Rick Reynolds, marketing steward, Bensonwood Homes says the company uses its website, blog, e-blasts, Facebook and Twitter to reach out to its community. “We’ve been fortunate to have a large enthusiastic following since the early 1970s. It’s only natural to tap into that large family, and social media gave us the wherewithal to do that,” Reynolds says.

Social media also allows Bensonwood the opportunity to observe consumer communication, which is authentic communication about businesses, Reynolds adds.  “We often use Twitter to distribute new events, but we also follow the tweet stream,” he says. “We like to see what people are saying, learn from it, and comment on it. It’s much more than news – it’s being a part of the conversation.”

These conversations via Twitter also present sales opportunities. “Ultimately, I’d like our sales force to have access to all the social media and drill down to client prospects – to better understand their prospects,” Reynolds says.

Bensonwood makes sure its community knows when it’s received media coverage. Recently, the company was covered in a USA Today article.
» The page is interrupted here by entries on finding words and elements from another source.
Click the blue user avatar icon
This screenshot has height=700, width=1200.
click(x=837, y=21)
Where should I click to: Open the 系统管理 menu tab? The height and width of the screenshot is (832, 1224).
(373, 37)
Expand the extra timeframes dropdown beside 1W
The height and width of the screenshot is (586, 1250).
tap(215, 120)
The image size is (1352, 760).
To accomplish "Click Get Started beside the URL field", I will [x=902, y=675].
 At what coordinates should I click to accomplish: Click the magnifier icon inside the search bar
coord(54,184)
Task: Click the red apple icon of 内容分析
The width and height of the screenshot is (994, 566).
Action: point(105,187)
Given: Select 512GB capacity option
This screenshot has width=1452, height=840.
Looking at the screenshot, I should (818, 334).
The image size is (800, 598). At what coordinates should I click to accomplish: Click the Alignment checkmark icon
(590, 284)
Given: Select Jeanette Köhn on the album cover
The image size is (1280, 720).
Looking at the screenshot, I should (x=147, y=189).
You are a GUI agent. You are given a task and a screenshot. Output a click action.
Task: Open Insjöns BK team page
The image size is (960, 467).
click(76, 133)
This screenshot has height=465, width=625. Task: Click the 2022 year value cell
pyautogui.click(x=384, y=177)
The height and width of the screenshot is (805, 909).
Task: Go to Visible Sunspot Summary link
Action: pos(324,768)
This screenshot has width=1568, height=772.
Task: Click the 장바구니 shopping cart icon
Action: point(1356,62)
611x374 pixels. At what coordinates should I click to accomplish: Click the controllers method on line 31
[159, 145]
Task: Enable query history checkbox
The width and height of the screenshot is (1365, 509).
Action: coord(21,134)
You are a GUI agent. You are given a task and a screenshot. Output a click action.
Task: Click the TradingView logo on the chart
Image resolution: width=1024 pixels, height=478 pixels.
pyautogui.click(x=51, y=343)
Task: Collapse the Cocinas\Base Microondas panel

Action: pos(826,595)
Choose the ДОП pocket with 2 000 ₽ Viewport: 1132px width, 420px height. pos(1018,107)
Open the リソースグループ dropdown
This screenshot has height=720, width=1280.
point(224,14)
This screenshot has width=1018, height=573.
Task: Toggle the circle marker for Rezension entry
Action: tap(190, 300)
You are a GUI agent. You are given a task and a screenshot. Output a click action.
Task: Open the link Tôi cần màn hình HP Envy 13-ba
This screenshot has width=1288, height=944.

Bensonwood sent an e-blast about the coverage, linked to it on its website, tweeted about it and put it on Facebook. “We’ve been fortunate to be in the news lately. Oftentimes, our e-blasts parallel news events,” Reynolds says.

For Reynolds, there is more to social media than marketing Bensonwood. “At the end of the day, all social media CRM is about conversation, relationships and connecting with our larger family,” he says.

For those who are waiting to see where social media goes before jumping on board, “they better get on board because the train is leaving the station,” Reynolds says. “In the future, influencers will be shaping our brands rather than our brands shaping them. It’s not about if you’re going to join the social movement, it’s when.”